---------- DATA LISTING

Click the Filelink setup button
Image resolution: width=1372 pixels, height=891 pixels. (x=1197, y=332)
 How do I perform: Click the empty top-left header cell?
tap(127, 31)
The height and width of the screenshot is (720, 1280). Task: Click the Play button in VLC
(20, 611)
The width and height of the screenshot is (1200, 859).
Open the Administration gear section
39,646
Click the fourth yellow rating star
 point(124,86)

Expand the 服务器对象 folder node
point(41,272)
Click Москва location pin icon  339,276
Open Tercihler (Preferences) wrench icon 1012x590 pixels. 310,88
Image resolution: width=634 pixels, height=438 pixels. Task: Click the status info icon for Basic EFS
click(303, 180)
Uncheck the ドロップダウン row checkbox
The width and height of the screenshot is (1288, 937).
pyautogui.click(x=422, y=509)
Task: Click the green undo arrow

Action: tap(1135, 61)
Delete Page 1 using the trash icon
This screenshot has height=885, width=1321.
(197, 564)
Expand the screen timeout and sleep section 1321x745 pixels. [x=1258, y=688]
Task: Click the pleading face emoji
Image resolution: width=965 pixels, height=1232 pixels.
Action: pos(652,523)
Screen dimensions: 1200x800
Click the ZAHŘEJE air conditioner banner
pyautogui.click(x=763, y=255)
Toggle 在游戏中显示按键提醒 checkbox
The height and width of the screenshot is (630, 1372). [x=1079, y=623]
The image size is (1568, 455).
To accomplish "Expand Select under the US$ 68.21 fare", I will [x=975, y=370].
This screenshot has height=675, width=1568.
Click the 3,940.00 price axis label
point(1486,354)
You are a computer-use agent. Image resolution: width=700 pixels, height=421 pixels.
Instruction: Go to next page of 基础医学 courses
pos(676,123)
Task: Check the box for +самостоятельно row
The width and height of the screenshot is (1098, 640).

--------------------

* [REQUIRED WORK]
Please transcribe exactly the lines above from the line that has "How do I perform: Click" up to and including the line that has "Open Tercihler (Preferences)"; no other line belongs in the answer.

* [ANSWER FOR THE TASK]
 How do I perform: Click the empty top-left header cell?
tap(127, 31)
The height and width of the screenshot is (720, 1280). Task: Click the Play button in VLC
(20, 611)
The width and height of the screenshot is (1200, 859).
Open the Administration gear section
39,646
Click the fourth yellow rating star
 point(124,86)

Expand the 服务器对象 folder node
point(41,272)
Click Москва location pin icon  339,276
Open Tercihler (Preferences) wrench icon 1012x590 pixels. 310,88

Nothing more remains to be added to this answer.